Consider this example, taken from here in #21839 (closed), and the perf test in !8734 (closed).

{-# LANGUAGE DeriveGeneric #-}

{-# OPTIONS_GHC #-}
module Example
  ( -- PathComponent(..)
   PathTemplateVariable(..)
  ) where

import GHC.Generics
import Data.Typeable
import Data.Binary

data PathTemplateVariable =
       VarA
     | VarB
     | VarC
     | VarD
     | Var1
     | Var2
     | Var3
     | Var4
     | Var5
     | Var6
     | Var7
     | Var8  
     -- etc
  deriving (Generic)

instance Binary PathTemplateVariable

This compiles significantly slower with HEAD than with ghc-9.4. See #21839 (closed).

I have established that there is zero difference from the deriving( Generic ).
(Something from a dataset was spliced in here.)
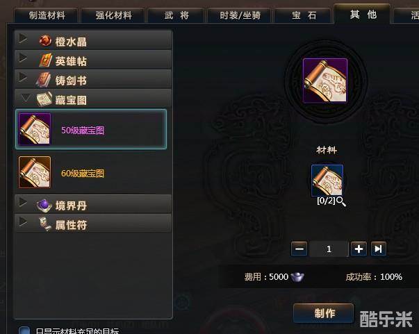
Task: Click the 制作 craft button
Action: pyautogui.click(x=324, y=313)
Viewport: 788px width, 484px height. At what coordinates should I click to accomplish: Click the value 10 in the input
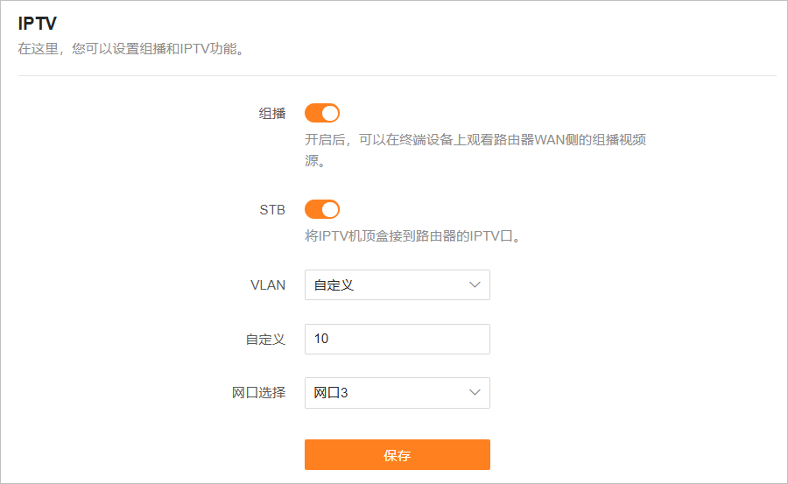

It's all the Binary instance.

This is odd. Really, the binary instance for PathTemplateVariable should boil down to

put VarA = write 1#
put VarB = write 2#
...
put Var8 = write 77#

It's a bit bonkers that it's so voluminous, even in ghc-9.4, let alone HEAD.

Understanding what's going on would require digging into

  • The binary library
  • The bytestring library
  • The Generics implementation so it's not the work of a moment. But it could be rewarding. Lots of people would be thrilled if these binary instances weren't so crushingly huge.